Give the listing back in full, exactly as written, with the pictures removed.

LISTED RECORDS:
■ ■ ■
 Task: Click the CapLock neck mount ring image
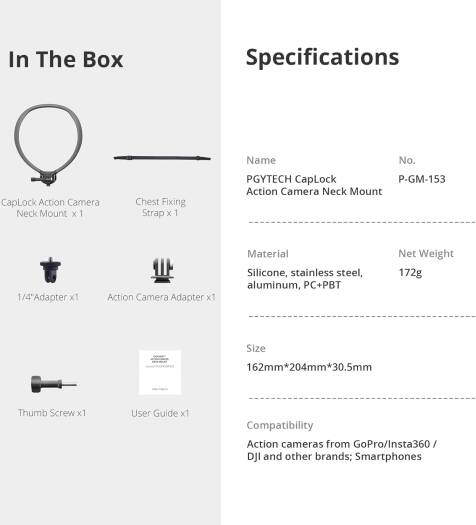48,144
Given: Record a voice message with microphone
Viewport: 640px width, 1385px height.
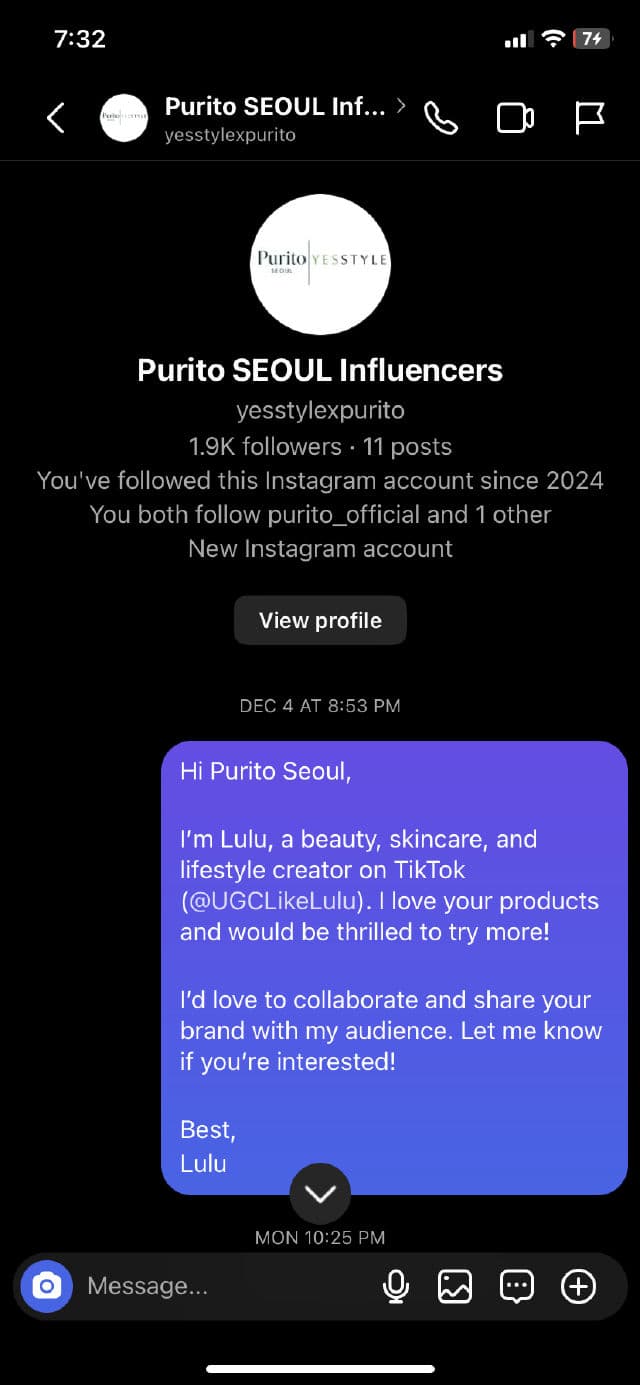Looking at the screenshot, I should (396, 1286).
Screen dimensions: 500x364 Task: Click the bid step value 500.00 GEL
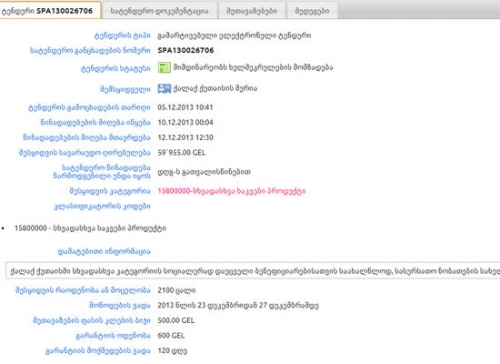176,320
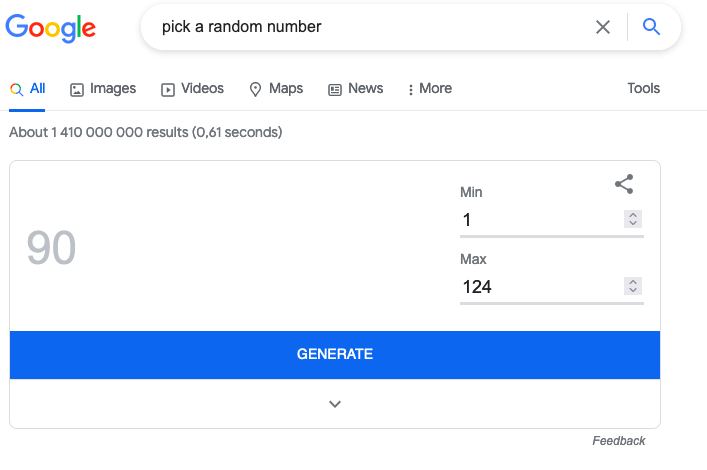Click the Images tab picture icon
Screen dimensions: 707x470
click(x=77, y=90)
■ ■ ■
TASK RESPONSE:
 Task: Click the CapLock neck mount ring image
48,144
Given: Record a voice message with microphone
Viewport: 640px width, 1385px height.
Looking at the screenshot, I should (396, 1286).
Screen dimensions: 500x364 Task: Click the bid step value 500.00 GEL
176,320
Click the Images tab picture icon
Screen dimensions: 707x470
click(x=77, y=90)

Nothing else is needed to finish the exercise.